#### [GOAL OF THE EXERCISE]
Format the items below as a Markdown table with the columns "Row" and "Text", one numbered row per line and blank lines omitted. Leave the pictures out of your answer.

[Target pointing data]
-.-.-
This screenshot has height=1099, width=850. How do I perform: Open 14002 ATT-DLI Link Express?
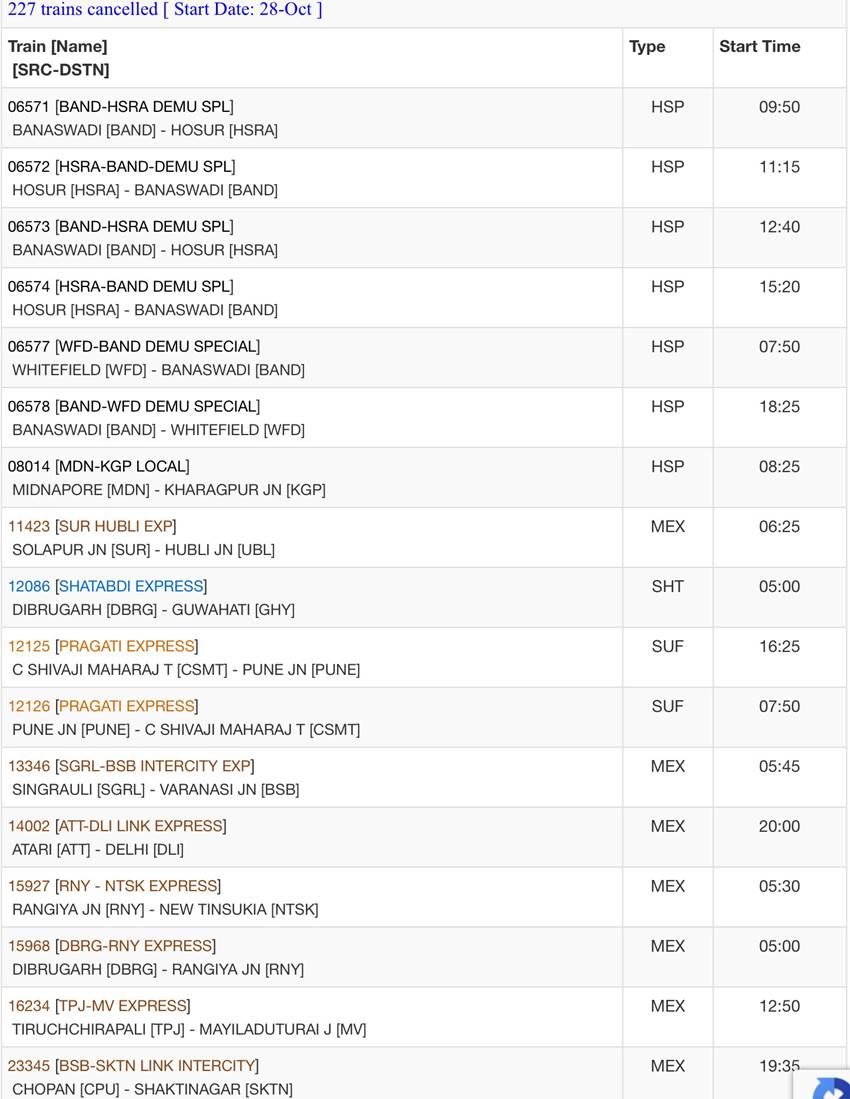pos(117,826)
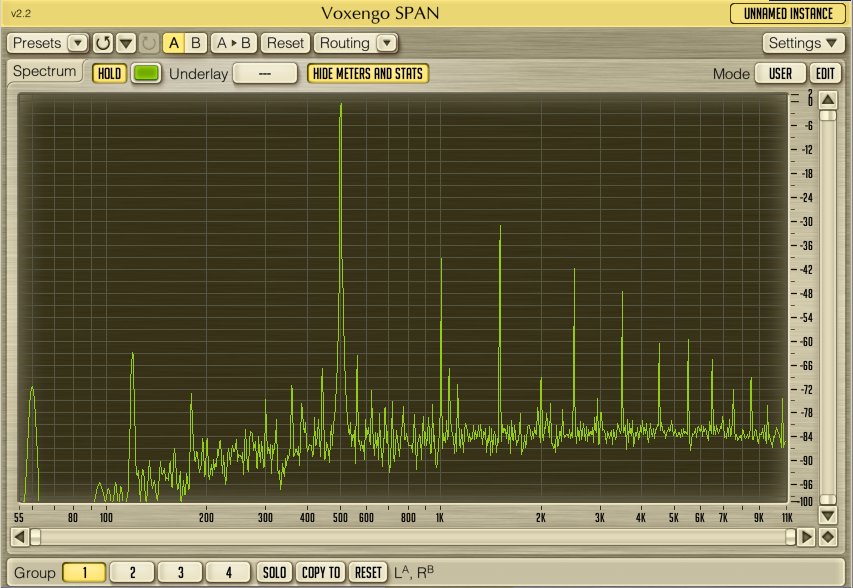Toggle SOLO for the current group
The image size is (853, 588).
(x=273, y=572)
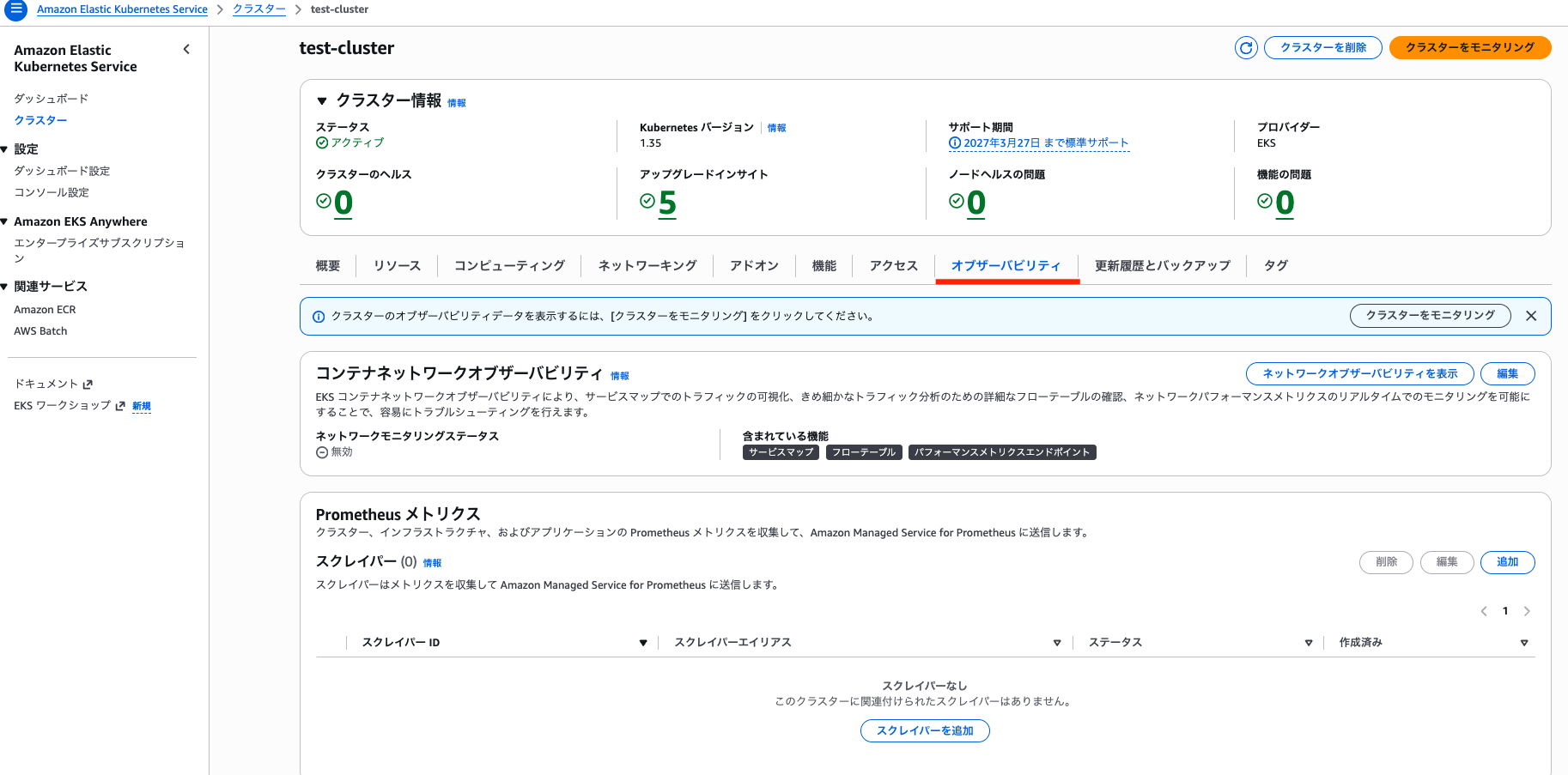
-.-.-
#### [COMPLETE RESPONSE]
| Row | Text |
|---|---|
| 1 | This screenshot has height=1099, width=850. How do I perform: Open 14002 ATT-DLI Link Express? |
| 2 | pos(117,826) |
| 3 | Toggle SOLO for the current group |
| 4 | The image size is (853, 588). |
| 5 | (x=273, y=572) |